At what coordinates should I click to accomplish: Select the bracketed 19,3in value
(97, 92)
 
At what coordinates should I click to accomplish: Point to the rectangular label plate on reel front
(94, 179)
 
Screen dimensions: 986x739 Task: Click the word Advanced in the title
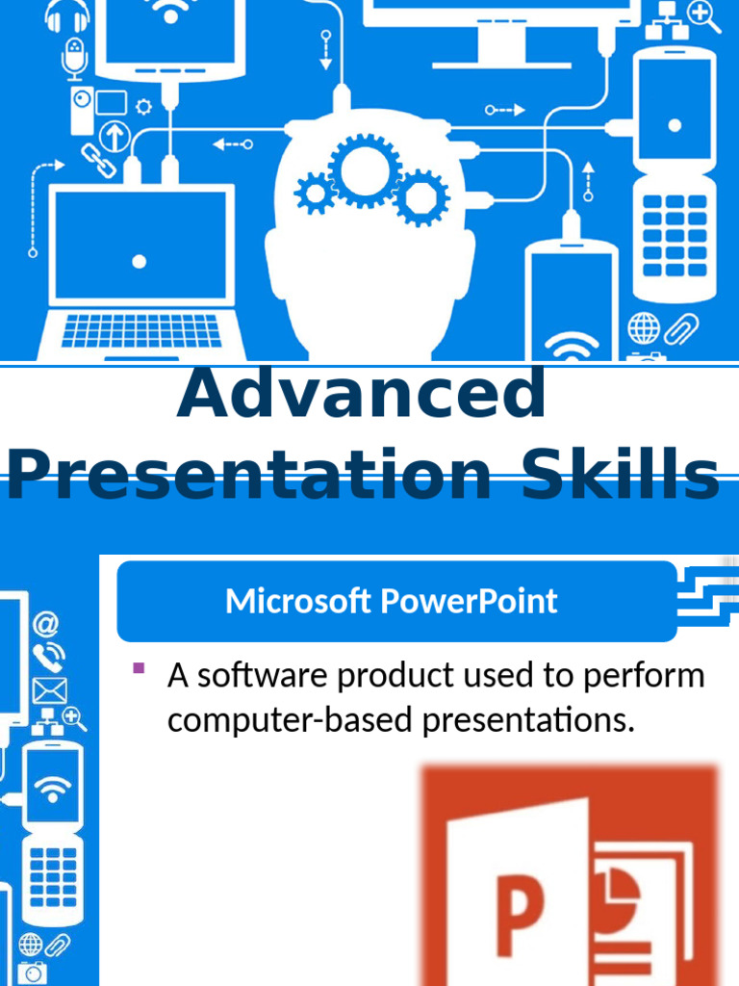(x=362, y=395)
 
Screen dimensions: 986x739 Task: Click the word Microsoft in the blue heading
(x=299, y=601)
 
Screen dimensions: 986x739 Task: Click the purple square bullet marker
(x=139, y=668)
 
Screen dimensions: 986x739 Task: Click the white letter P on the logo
(x=520, y=915)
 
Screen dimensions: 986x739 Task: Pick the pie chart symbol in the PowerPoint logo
(x=617, y=892)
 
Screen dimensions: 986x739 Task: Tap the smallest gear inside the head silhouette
(x=314, y=194)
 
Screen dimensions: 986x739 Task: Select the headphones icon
(x=67, y=16)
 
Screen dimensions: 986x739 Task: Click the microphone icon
(x=75, y=58)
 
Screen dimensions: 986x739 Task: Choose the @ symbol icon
(x=45, y=624)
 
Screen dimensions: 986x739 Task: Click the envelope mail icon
(x=49, y=689)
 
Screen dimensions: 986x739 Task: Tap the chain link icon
(x=97, y=160)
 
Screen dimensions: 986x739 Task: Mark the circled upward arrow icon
(x=115, y=136)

* PROBLEM *
Render every line of the records above as a JSON list of strings, one string per line, with blank lines left out. Leave the pictures out.

* RIGHT ANSWER *
[
  "At what coordinates should I click to accomplish: Select the bracketed 19,3in value",
  "(97, 92)",
  "At what coordinates should I click to accomplish: Point to the rectangular label plate on reel front",
  "(94, 179)",
  "Screen dimensions: 986x739 Task: Click the word Advanced in the title",
  "(x=362, y=395)",
  "Screen dimensions: 986x739 Task: Click the word Microsoft in the blue heading",
  "(x=299, y=601)",
  "Screen dimensions: 986x739 Task: Click the purple square bullet marker",
  "(x=139, y=668)",
  "Screen dimensions: 986x739 Task: Click the white letter P on the logo",
  "(x=520, y=915)",
  "Screen dimensions: 986x739 Task: Pick the pie chart symbol in the PowerPoint logo",
  "(x=617, y=892)",
  "Screen dimensions: 986x739 Task: Tap the smallest gear inside the head silhouette",
  "(x=314, y=194)",
  "Screen dimensions: 986x739 Task: Select the headphones icon",
  "(x=67, y=16)",
  "Screen dimensions: 986x739 Task: Click the microphone icon",
  "(x=75, y=58)",
  "Screen dimensions: 986x739 Task: Choose the @ symbol icon",
  "(x=45, y=624)",
  "Screen dimensions: 986x739 Task: Click the envelope mail icon",
  "(x=49, y=689)",
  "Screen dimensions: 986x739 Task: Tap the chain link icon",
  "(x=97, y=160)",
  "Screen dimensions: 986x739 Task: Mark the circled upward arrow icon",
  "(x=115, y=136)"
]